Work to be completed: Lay out the lines of the items below, from the first line through the line containing "Close the Zoo_00669.txt", as a JSON list of strings with one string per line, skipping any blank lines.

Extracted items:
----

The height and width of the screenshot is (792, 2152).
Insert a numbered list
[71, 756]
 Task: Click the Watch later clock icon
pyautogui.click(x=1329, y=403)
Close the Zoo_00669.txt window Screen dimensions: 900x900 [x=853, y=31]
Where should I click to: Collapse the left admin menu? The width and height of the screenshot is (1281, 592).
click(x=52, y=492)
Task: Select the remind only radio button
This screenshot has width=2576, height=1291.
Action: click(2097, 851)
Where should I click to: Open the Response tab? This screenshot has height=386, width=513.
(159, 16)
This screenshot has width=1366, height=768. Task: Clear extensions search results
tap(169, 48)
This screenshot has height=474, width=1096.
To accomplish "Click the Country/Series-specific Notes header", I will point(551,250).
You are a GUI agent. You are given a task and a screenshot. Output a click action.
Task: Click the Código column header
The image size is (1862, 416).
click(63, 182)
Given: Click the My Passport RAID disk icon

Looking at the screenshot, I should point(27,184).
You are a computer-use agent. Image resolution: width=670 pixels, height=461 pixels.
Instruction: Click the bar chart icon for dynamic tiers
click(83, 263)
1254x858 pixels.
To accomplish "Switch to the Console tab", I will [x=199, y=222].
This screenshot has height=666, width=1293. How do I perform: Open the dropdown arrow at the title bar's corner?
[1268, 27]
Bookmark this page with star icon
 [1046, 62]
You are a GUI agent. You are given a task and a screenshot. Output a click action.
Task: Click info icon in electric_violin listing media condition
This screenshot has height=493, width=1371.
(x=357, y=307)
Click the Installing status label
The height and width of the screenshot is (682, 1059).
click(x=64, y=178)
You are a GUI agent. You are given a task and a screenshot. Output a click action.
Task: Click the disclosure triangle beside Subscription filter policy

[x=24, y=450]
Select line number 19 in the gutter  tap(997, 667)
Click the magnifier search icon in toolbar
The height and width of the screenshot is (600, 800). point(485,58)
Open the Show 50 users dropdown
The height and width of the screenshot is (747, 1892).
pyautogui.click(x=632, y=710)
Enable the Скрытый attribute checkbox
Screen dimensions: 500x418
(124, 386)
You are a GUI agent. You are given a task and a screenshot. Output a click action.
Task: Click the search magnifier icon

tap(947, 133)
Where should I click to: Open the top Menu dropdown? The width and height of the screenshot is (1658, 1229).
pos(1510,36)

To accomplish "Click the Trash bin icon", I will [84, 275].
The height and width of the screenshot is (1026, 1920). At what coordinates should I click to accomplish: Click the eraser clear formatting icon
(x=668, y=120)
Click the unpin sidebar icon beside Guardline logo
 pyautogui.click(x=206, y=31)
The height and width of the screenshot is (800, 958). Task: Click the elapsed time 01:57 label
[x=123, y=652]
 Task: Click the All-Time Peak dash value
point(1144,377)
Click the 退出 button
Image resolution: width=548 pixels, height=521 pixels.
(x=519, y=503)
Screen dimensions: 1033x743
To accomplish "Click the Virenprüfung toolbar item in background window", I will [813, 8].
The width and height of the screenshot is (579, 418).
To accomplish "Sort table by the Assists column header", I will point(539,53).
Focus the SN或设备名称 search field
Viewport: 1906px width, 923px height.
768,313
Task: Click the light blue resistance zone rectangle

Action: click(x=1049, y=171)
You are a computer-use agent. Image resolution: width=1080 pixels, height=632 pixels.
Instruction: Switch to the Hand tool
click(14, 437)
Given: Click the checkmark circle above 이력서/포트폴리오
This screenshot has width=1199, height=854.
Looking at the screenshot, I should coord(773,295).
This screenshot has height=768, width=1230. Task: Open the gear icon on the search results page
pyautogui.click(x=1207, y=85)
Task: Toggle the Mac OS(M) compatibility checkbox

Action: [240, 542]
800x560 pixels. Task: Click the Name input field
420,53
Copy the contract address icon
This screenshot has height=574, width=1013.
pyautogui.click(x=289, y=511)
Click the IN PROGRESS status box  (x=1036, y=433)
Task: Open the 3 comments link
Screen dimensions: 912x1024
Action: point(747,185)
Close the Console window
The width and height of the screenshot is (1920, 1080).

----

Exercise solution:
[
  "The height and width of the screenshot is (792, 2152).",
  "Insert a numbered list",
  "[71, 756]",
  " Task: Click the Watch later clock icon",
  "pyautogui.click(x=1329, y=403)",
  "Close the Zoo_00669.txt window Screen dimensions: 900x900 [x=853, y=31]"
]